Terrence A. Duffy - Executive Chairman & President

And let me just give you my- this is Terry Duffy- my short take on this. Because, participants are interesting. They come and go, and they go from asset class to different asset class. But of one of the things that we've been talking a little bit about this morning, is the growth in the open interest in our options products and I really believe that when you look at options growth, that's what preserves your futures contracts. So that's what continues to attract new futures participants. So, we've done a really good job of bolstering our options products with the growth that we've seen in them, that you've got to realize they don't turn over as much as our futures but what they do is they help the Risk Management product, which is the futures contract and you need – you need to have bigger growth in your options in order to garner more participants in your futures and that's exactly what we're doing. So we expect that mix – always goes up and down, but this is something that I have never seen in my 36-year history to see the options growth outpace the futures growth and that's a great healthy sign for this company.

Jonathan Edward Casteleyn - Hedgeye Risk Management LLC (Research)

Thanks so much for your thoughts.

Operator

Thank you. We'll take our next question from Andrew Bond of RBC Capital Markets.

Andrew Bond - RBC Capital Markets LLC

Thank you. Good morning.

Sean Tully - Senior Managing Director-Financial & OTC Products

Good morning. Andrew.

Andrew Bond - RBC Capital Markets LLC

Hi guys. I wanted to follow up on Ken's question and get your take on the basis spread with LCH. Clearing activity has been a little light to start the year off, with LCH. And I'm wondering if you think it's primarily related to the basis spread. It appears it's come in a bit over the recent weeks, but do you think CME can meaningfully grow clearing activity as the spread settles around these levels and how does it affect the Interest Rate complex as a whole and futurization, I guess?

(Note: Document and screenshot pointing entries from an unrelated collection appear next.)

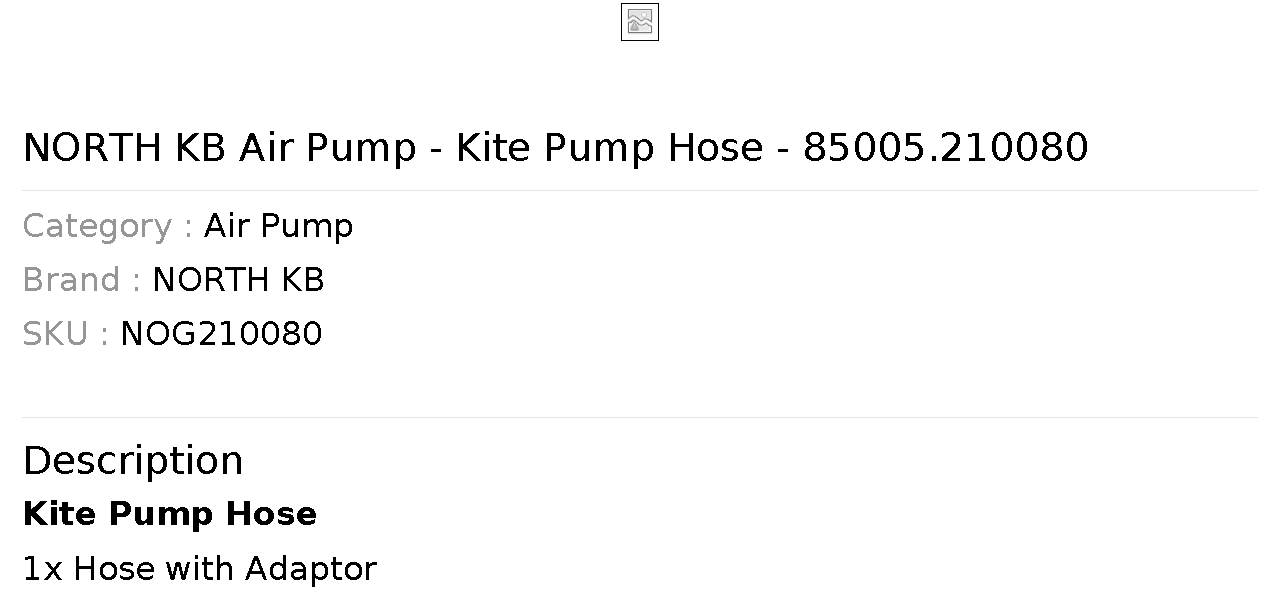The height and width of the screenshot is (616, 1280).
Task: Open the Air Pump category link
Action: [278, 226]
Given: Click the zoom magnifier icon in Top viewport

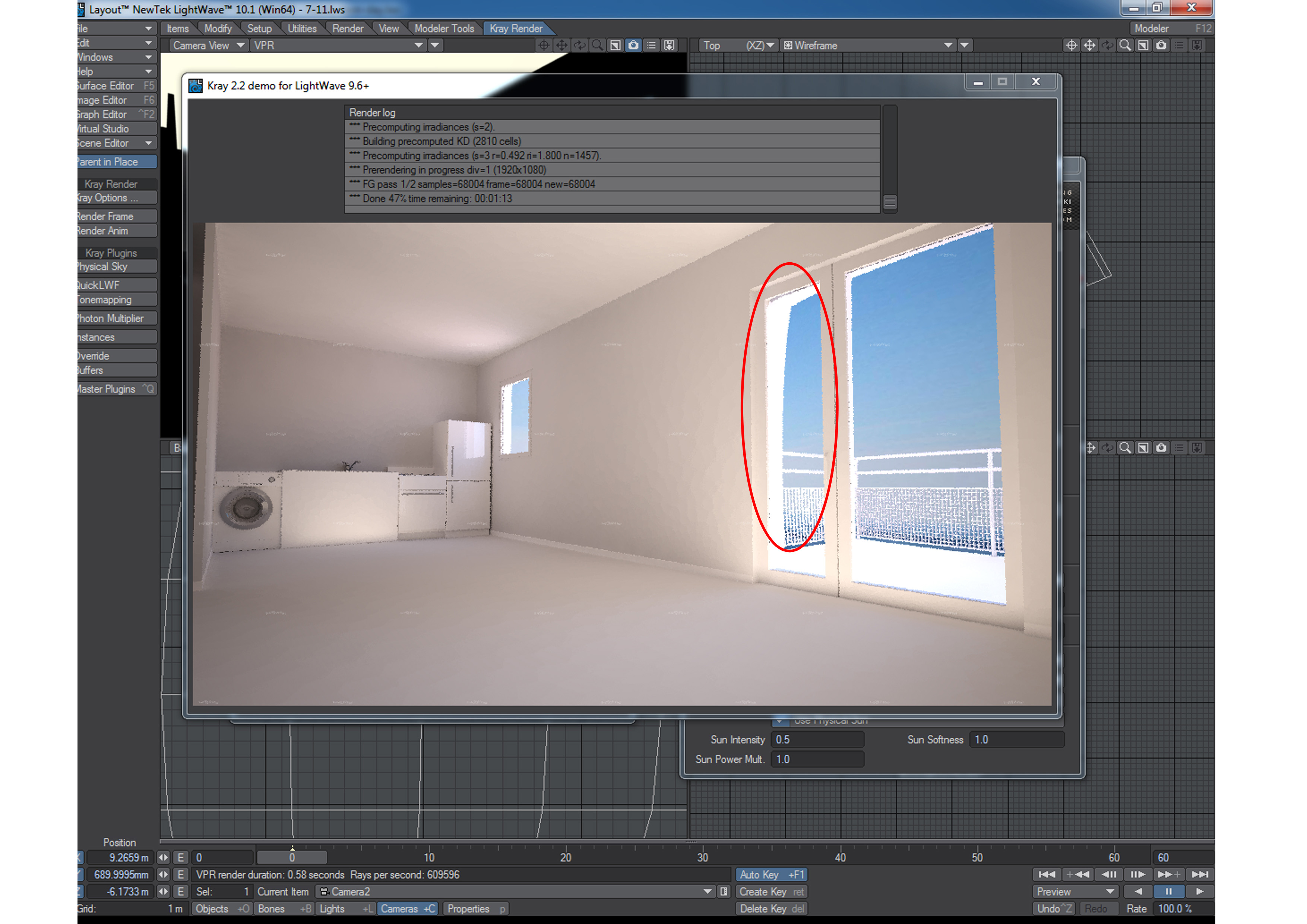Looking at the screenshot, I should pyautogui.click(x=1125, y=45).
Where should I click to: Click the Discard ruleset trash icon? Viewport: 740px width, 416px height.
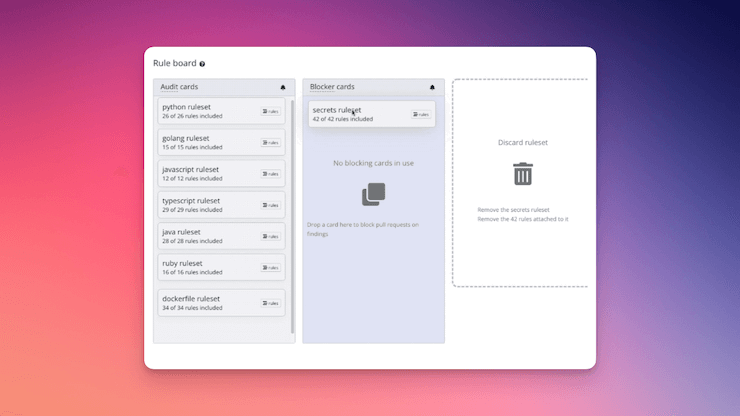pyautogui.click(x=523, y=174)
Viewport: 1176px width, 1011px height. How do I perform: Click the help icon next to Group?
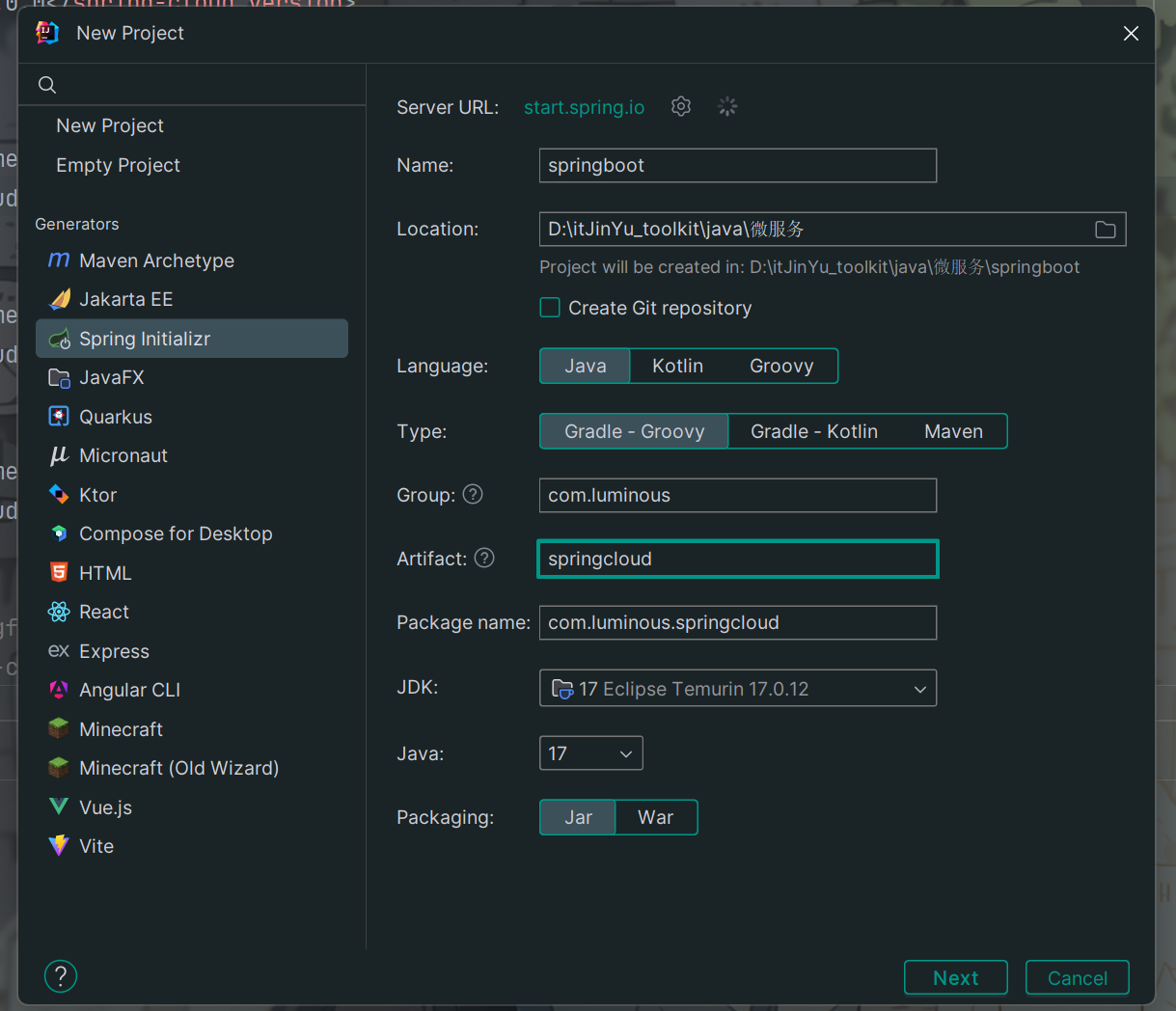[x=473, y=495]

Sean Tully - Senior Managing Director-Financial & OTC Products

Yes, this is a – excuse me, Sean jumping in again. In terms of the basis, it has been stable in January and it's really, the level of the basis is really kind of irrelevant to clients. What's much more important is the bit offer spread that they get coming in and the bit offer spread they get going out, and the level of rates they get coming in versus the level of rates coming out. So we don't see that as highly significant to the marketplace. One of the things we have seen is a very large increase in the dealer to dealer activity on CME Group, so we see the dealers hedging their positions on CME with each other. So if you look at that, actually, on recent days we've had dealer-to-dealer activity on the platform, as much as 30% of the overall volumes.

One of the things I said before, again, if you look in addition to that, the migration over the futures, I slightly misspoke. In 2012, we actually had 56% penetration of the cash Treasury bond market, 66% in 2013, and then last year, 75%. So we see also a very large migration over into our futures.

Andrew Bond - RBC Capital Markets LLC

Great. Thank you.

John W. Pietrowicz - Chief Financial Officer

Thank you, Andrew.

Operator

Thank you. With no further questions, I'd like to turn the conference back over for any additional or closing remarks.

Phupinder S. Gill - Chief Executive Officer & Director

Thank you all for joining us on this call and we look forward to talking to you in the next quarter. Thank you.

John W. Pietrowicz - Chief Financial Officer

Thank you

Operator

Thank – thank you for your participation. That does conclude today's conference. You may now disconnect.